As part of a partnership with the National University of Singapore’s alt+law and Singapore Management University’s Legal Innovation and Technology Club, five students were selected as Associate Authors. This piece by Jasmine Ng, reviewed by industry reviewer Yap Jia Qing (Founder, Emerging Tech Policy Forum), marks the first thought piece in this series, examines how legal technology can be better used in Singapore to improve access to justice.
From the ubiquitous presence of virtual assistants like Amazon’s Alexa and Apple’s Siri, to the achievements of Google’s DeepMind technologies on facial recognition and machine learning, Artificial Intelligence (“AI”) and other data-based technology are a growing part of everyone’s lives. Technological advancement has also made a huge impact on the legal industry. In his speech at the Opening of the Legal Year 2019, Singapore’s Chief Justice, Sundaresh Menon CJ, recognised technology as a key driving force of the seismic changes to the legal industry’s operating environment.

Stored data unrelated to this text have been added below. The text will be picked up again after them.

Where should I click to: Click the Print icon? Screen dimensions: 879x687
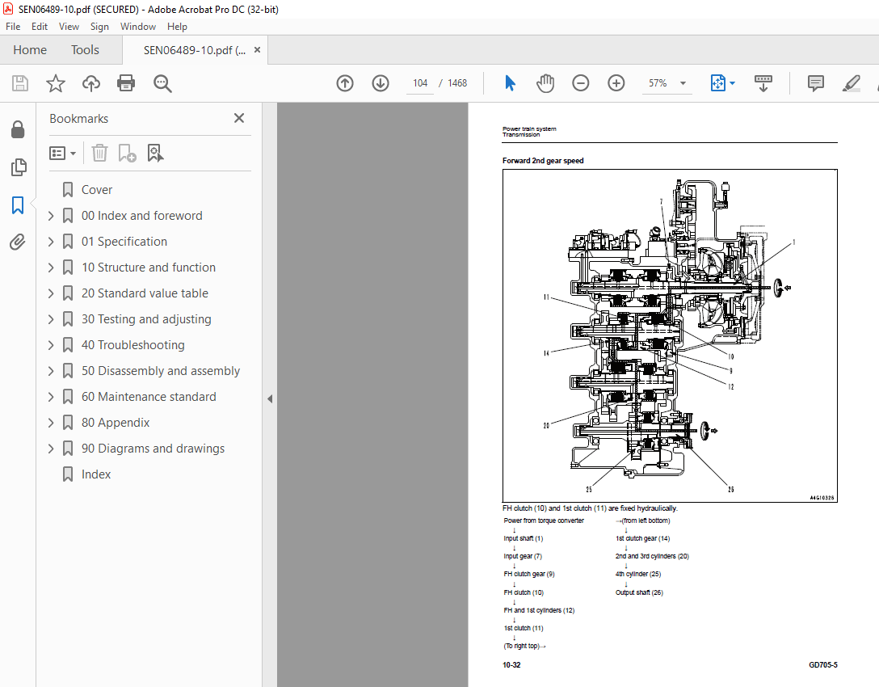[127, 82]
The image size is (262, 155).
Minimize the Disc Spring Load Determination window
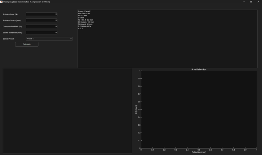click(x=244, y=2)

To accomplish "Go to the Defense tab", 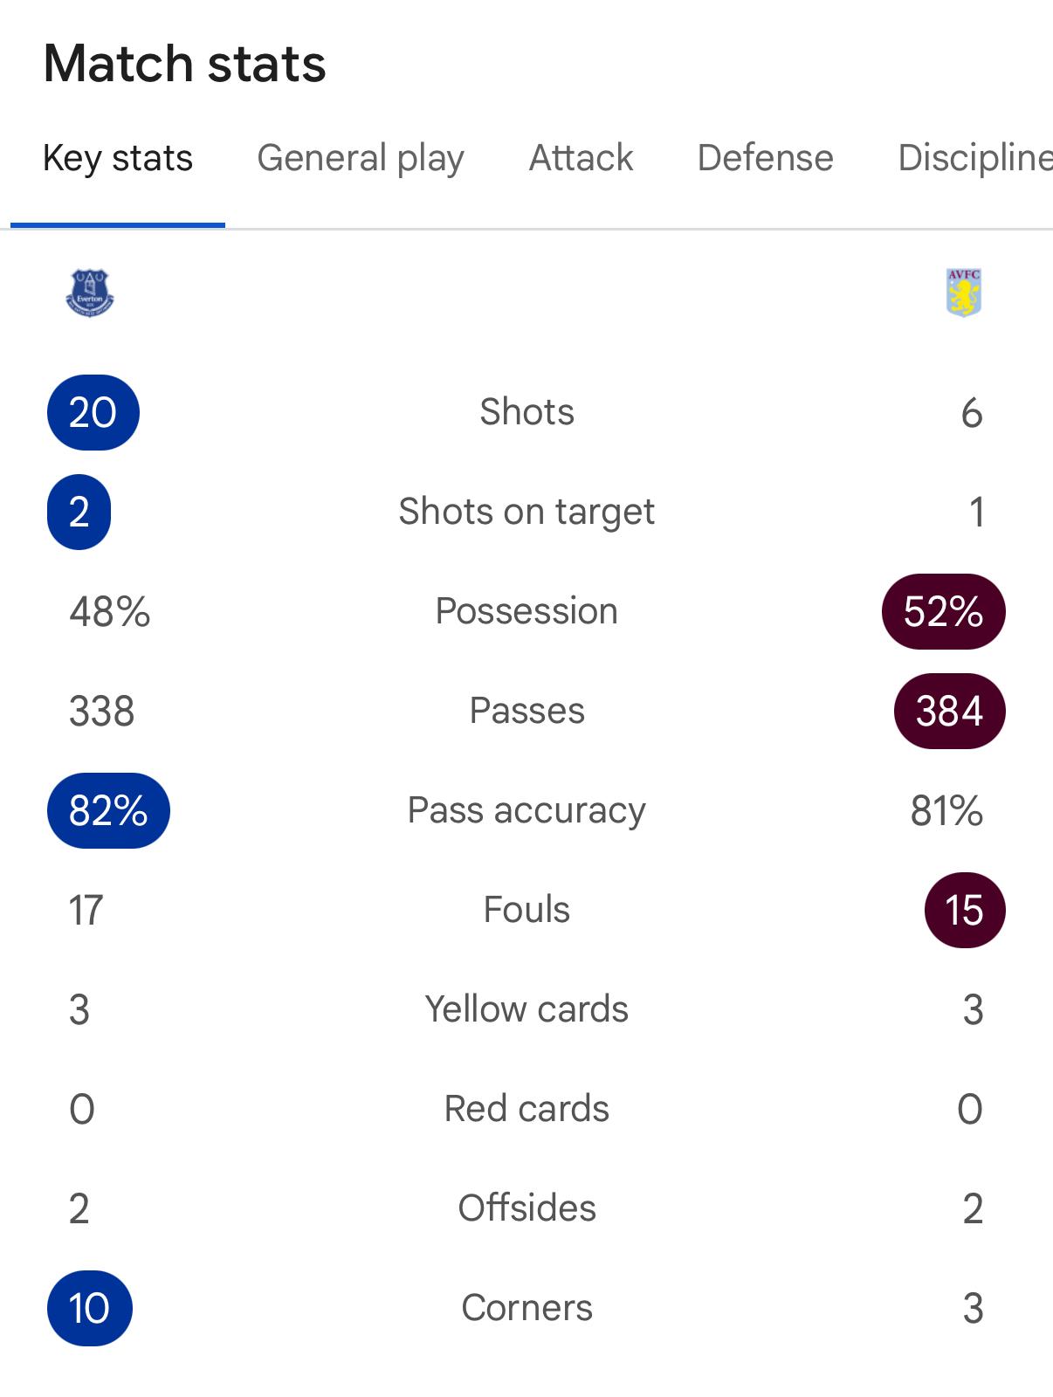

With this changing landscape in mind, the Singapore Judiciary has taken steps to maintain Singapore’s position as a progressive, adaptive and forward-looking judiciary. Digitalisation is now a key pillar of Singapore’s legal system transformation efforts, which is in line with the Digital Government Blueprint in support of the Smart Nation initiative.These developments are to be welcomed, as they tackle concerns about access to justice (which have been increasing in the wake of rising inequality). With this context in mind, I will analyse how technology is being used in our legal industry, and how the benefits of legal technology can be better harnessed to improve access to justice.